Officials with the FDA have granted breakthrough therapy designation to Norvatis’ capmatinib therapy as an initial treatment for metastatic non-small cell lung cancer (NSCLC). Capmatinib is an oral investigational therapy. The research was presented by Dr. Fabrice Barlesi from Aix-Marseille University, France.
“We are pleased to announce that the U.S. Food and Drug Administration granted Breakthrough Therapy Designation to capmatinib (INC280) as a first-line treatment for patients with metastatic MET exon14 skipping-mutated non-small cell lung cancer (NSCLC),” said John Tsai, MD, Head of Global Drug Development and Chief Medical Officer, Novartis.

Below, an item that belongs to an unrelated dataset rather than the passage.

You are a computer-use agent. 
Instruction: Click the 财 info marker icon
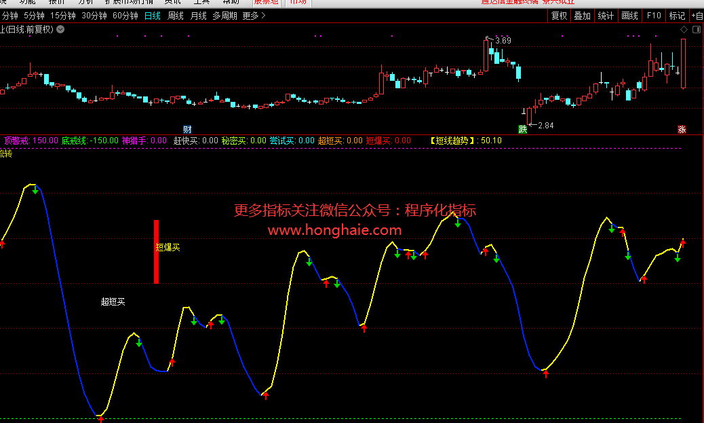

Novartis is aiming to win approval for oral capmatinib as a first-line treatment for patients with metastatic MET exon14 skipping-mutated non-small cell lung cancer. Treatments that receive Breakthrough Therapy Designation target a serious disease and demonstrate substantial improvement over existing therapies. The FDA granted Breakthrough Therapy Designation for capmatinib based on primary results from GEOMETRY mono-1 study presented at 2019 meeting of American Society of Clinical Oncology.
Novartis is a reimagining medicine that helps to extend the lives of people. Capmatinib is being investigated in a rare form of NSCLC and targets MET-signalling pathway, which is mutated in about 3 to 4% of all NSCLC cases. This mutation leads to tumors which in turn limit treatment options. Novartis revealed phase 2 results from its GEOMETRY mono-1 trial of capmatinib. The BTD process will see development and review of capmatinib expedited.
John Tsai, MD, head of global drug development and chief medical officer of Novartis, said in the release,“We look forward to working with the FDA and global health authorities to bring capmatinib to patients who currently have no available targeted therapy options.”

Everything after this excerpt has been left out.